Short problem A: Could you set down everything in the pension planning thread from "Should I buy" down to "next 5-10 years.", word for word?
Short problem B: How might the pension planning thread carry on? Supply its next part, starting after the final post shown.

Selected excerpt:
————

# Confused about how to plan for the future



## sinky (9 Jan 2017)

Hi All,

I'm a 39 y.o. civil servant. I must contribute to my Gov pension but at 65 I will have 35 years of service instead of 40. Before I got my civil service job I had two roles in the private sector both with mandatory pensions.

One was transferred to a Zurich Life PRSA current value circa €7k
The second was transferred to an Irish Life PRB valued circa €9k
I have 24 years left on a mortgage - about €140,000 remaining @ 3.6%
I have about €15k in savings
Single & no dependants 

*Questions*

Should I pay a lump sum off my mortgage or invest or make contributions to a PRSA?
I don't need the savings in cash but I don't know what to do with them for the longterm
If people recommend PRSA or investments - what products/brokers would people recommend?
Am I entitled to tax relief on additional pension contributions when I pay into a gov pension?
Should I buy back some of the years I'm short for my full gov pension even though I am not sure if I will stay in this job until I retire. I might go back to private industry in the next 5-10 years.
Should I amalgamate the Zurich/Irish Life products? Am I paying twice the mgmt fee?
Thanks in advance - I'm only starting to think about pension etc now. 

Sinky


----------



## PGF2016 (9 Jan 2017)

Is the 15k savings your emergency fund (6 months living expenses)? If so you shouldn't do anything with it except put it in the highest interest rate savings account available.


----------



## sinky (9 Jan 2017)

PGF2016 said:


> Is the 15k savings your emergency fund (6 months living expenses)? If so you shouldn't do anything with it except put it in the highest interest rate savings account available.


Yes it is an emergency fund. I am currently saving about €300 p.m. into it so I could redirect that to a PRSA/investment and keep the €15k in cash


----------



## gnf_ireland (9 Jan 2017)

sinky said:


> I have 24 years left on a mortgage - about €140,000 remaining @ 3.6%


What is your loan to value on your mortgage? Is there any way you can switch mortgage providers to get a lower rate of interest? If you can this should be the first thing you should do, as it can save you thousands.

————

Data provided:
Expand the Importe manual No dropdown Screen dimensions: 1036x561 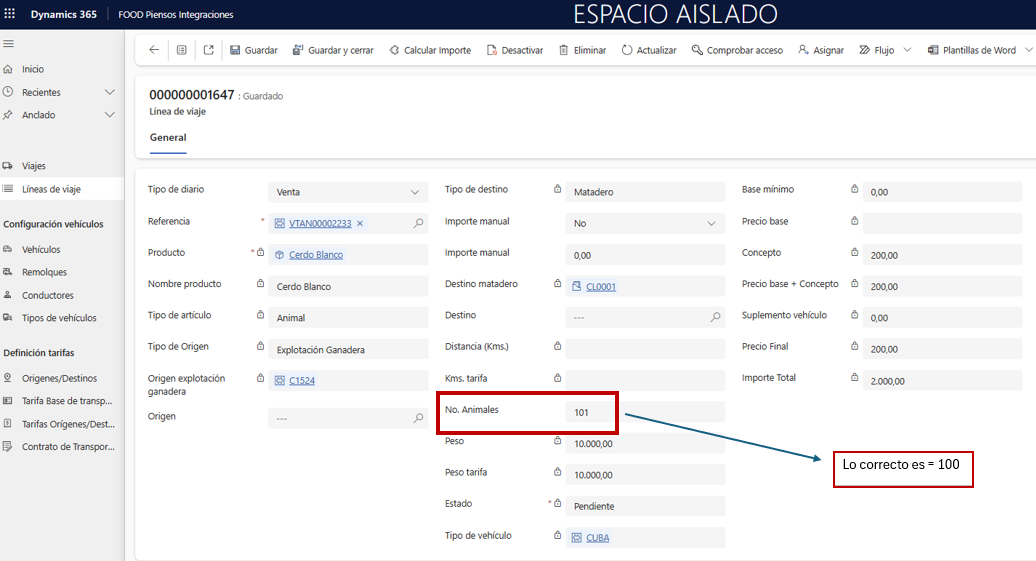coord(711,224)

————

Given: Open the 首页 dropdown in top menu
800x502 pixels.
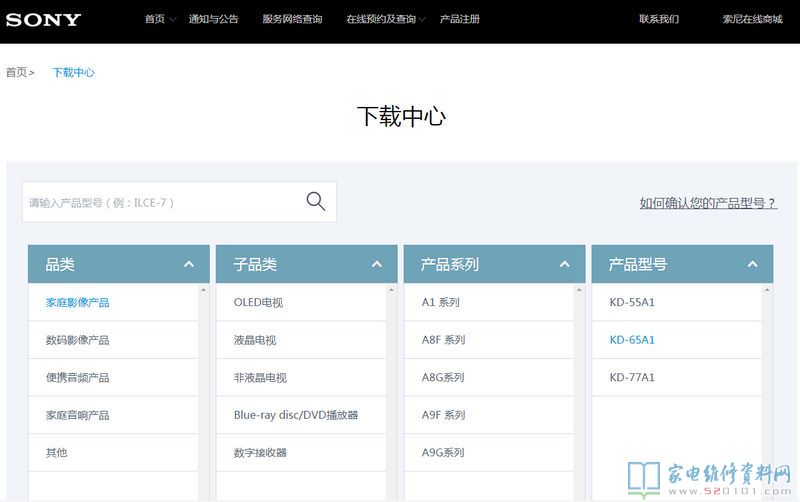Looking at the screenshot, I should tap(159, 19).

————

Task output A:
Should I buy back some of the years I'm short for my full gov pension even though I am not sure if I will stay in this job until I retire. I might go back to private industry in the next 5-10 years.

Task output B:
The 15k emergency fund should be plenty for you. I assume you have income protection with your job so you don't have to worry about that aspect of things. You are also unlikely to be let go/made redundant, so again you need to review what your emergency fund is for. I would not increase it unless you have a specific concern.

By my calculation, you are paying ~727 a month on mortgage for the next 24 years (mortgage free at 63). If you divert the 300 euro a month into your mortgage, you will knock 9 years 4 months off the term of the mortgage and be free at 54 ! You will also save 29,000 in interest.

If I was you I would not pay AVC's until you are close to mortgage free. I would pay the 300 a month against your mortgage during your 40's and reevaluate every 5 years.

I would still focus on switching your mortgage for a better rate if you can ! If you could knock 0.5% off it, you would save 10k over the lifetime of the mortgage (less if you overpay obviously)


----------



## sinky (10 Jan 2017)

Thanks my LTV ratio is 70% ish. I am looking into getting a rate of 3.1%.
I thought if you invest in PRSAs etc when you're younger it's better than waiting til the mortgage is paid off?


----------



## trasneoir (10 Jan 2017)

sinky said:


> I thought if you invest in PRSAs etc when you're younger it's better than waiting til the mortgage is paid off?


With _any _kind of investment, the earlier you put money in, the longer you've got for compound interest to work it's magic. 

This is true of pensions, but also mortgages. Paying down your mortgage gives a guaranteed, compounding, tax-free return of 3.6% (or whatever average interest rate prevails). It's a really good alternative to other after-tax investments.

On the other hand, if you are paying tax at the higher rate, then I'd start paying into a pension. The tax benefits are massive, and I'd rather not have 90% of your net worth tied up in a single house at age 55.


----------



## gnf_ireland (10 Jan 2017)

trasneoir said:


> On the other hand, if you are paying tax at the higher rate, then I'd start paying into a pension.



Remember the OP is a civil servant who will have 35 years service. As I understand it, this will equate to 35/80th of their final salary (assume they signed up before this rule changed). Assuming an Admin Officer scale (no idea what pay grade the OP is on, so using this one as a base), the max pay scale in 2016 is 58,294. A 35 year service as opposed to 40 year one would mean 25,500 pa pension as opposed  to 29,000 pa one. I am wondering if it is really worth paying into AVC's at this stage while mortgage is at >3%



trasneoir said:


> I'd rather not have 90% of your net worth tied up in a single house at age 55.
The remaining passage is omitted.